#### [What you should do]
Can you rewrite the stretch of data from the line containing "Open the Dimensions: Responsive dropdown" through the line containing "[x=130, y=459]", swapping "dropdown" for "menu" and keeping everything else unchanged? Omit the pictures from your version.

#### [Input records]

┄┄┄┄┄┄

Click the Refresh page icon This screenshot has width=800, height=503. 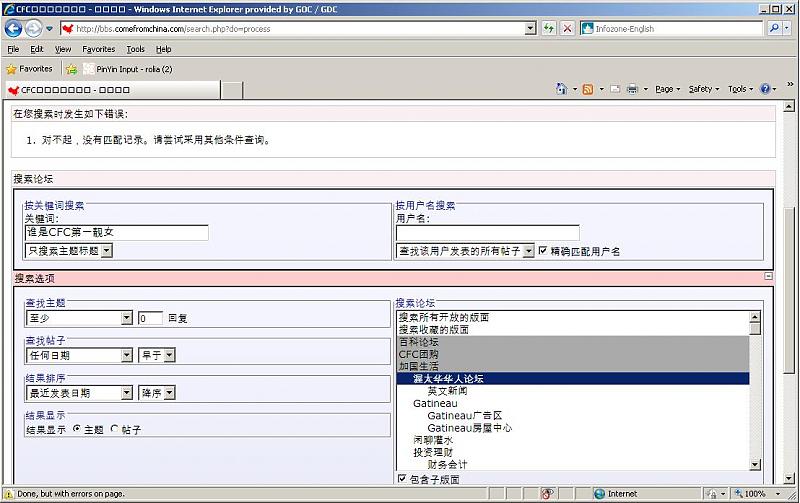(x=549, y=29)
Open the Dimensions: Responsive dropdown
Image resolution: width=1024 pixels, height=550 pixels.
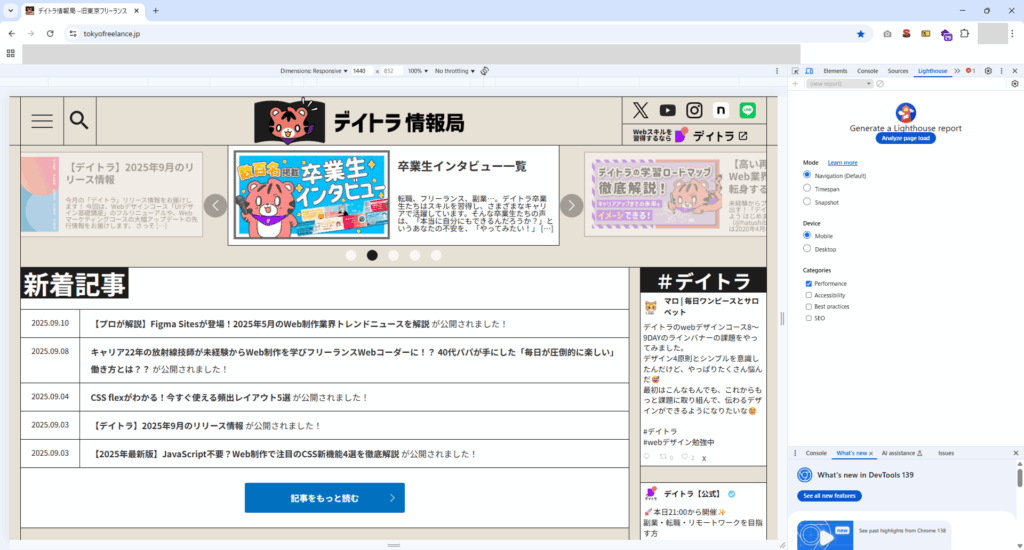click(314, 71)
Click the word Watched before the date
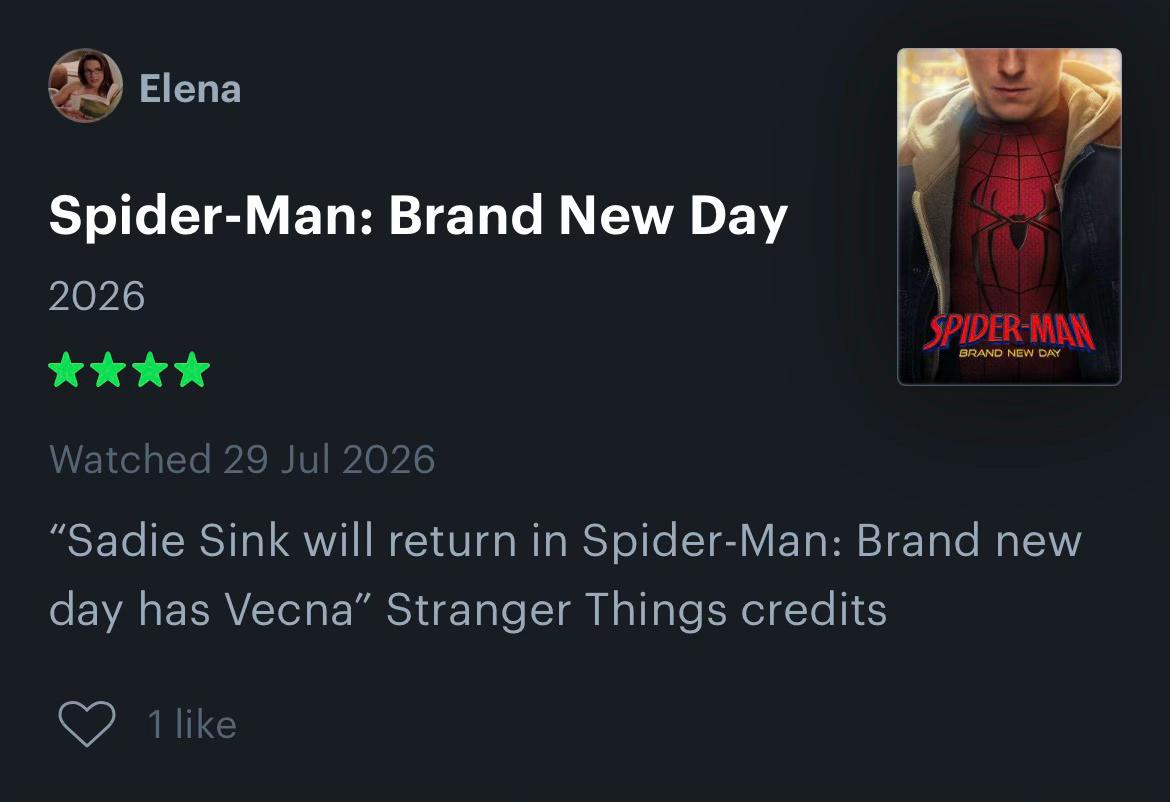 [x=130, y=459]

┄┄┄┄┄┄

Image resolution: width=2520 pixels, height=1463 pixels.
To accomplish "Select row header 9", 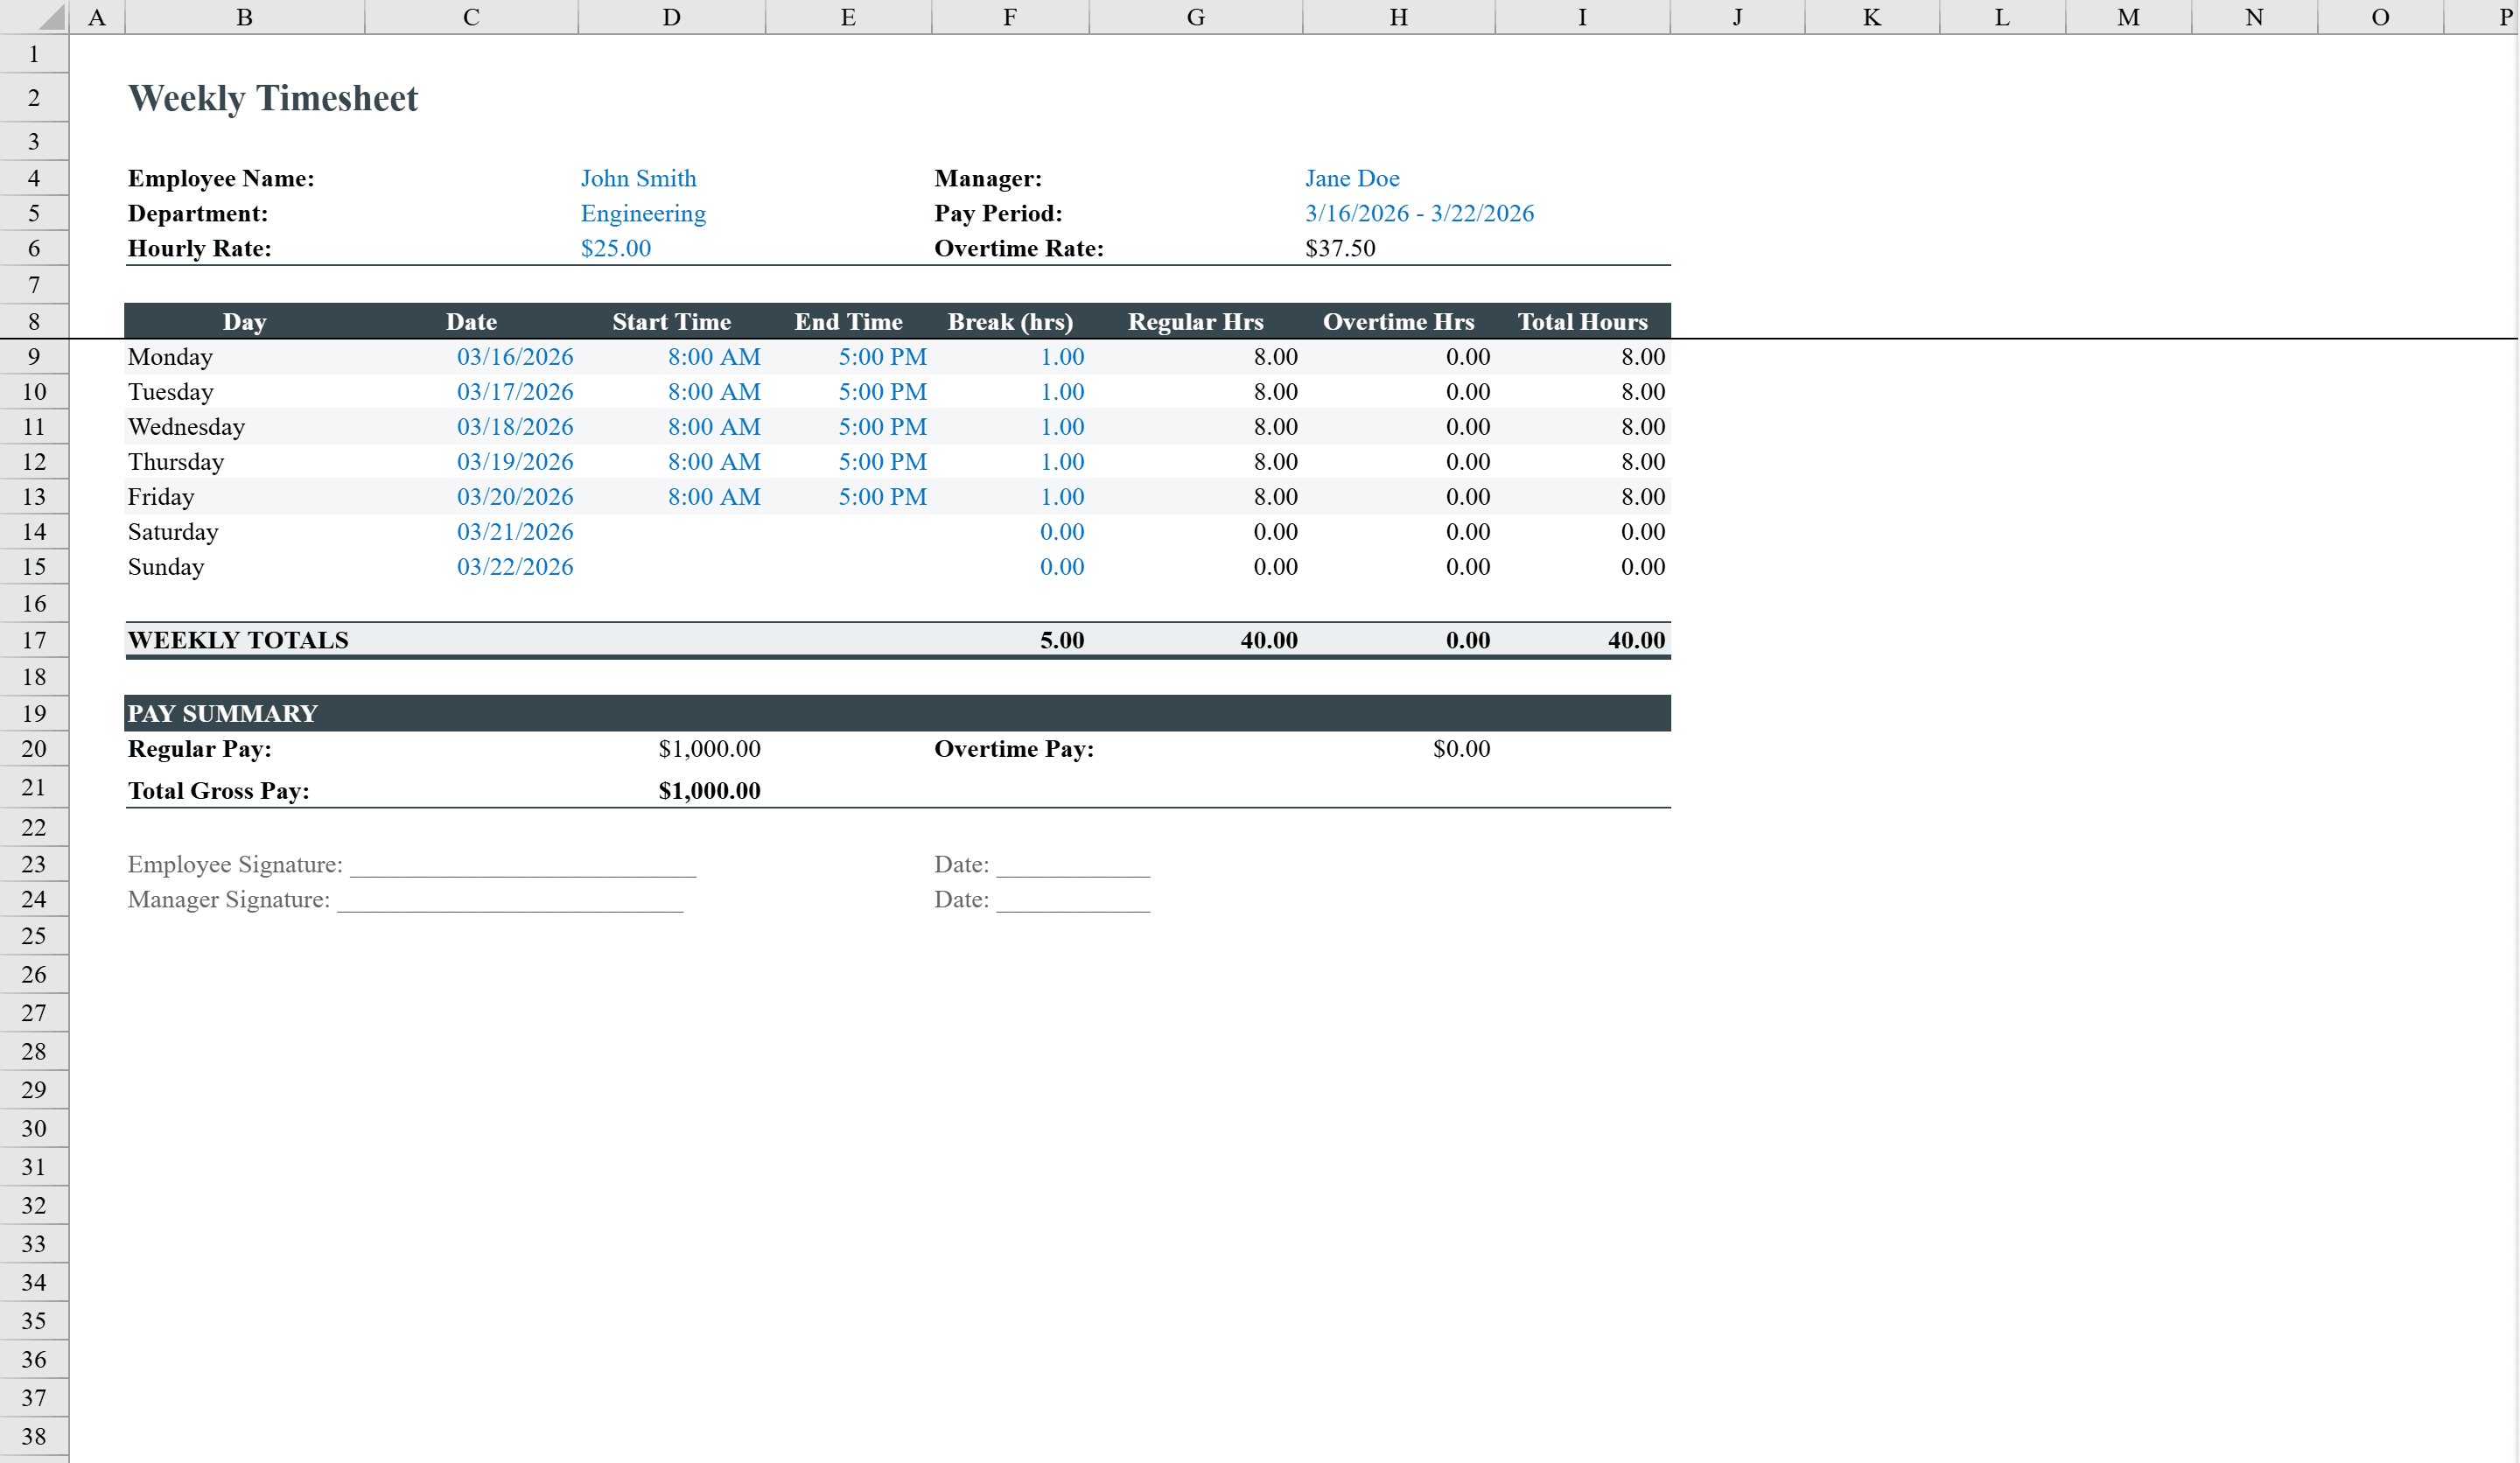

┄┄┄┄┄┄

#### [Final answer]
Open the Dimensions: Responsive menu
Image resolution: width=1024 pixels, height=550 pixels.
click(314, 71)
Click the word Watched before the date
 [x=130, y=459]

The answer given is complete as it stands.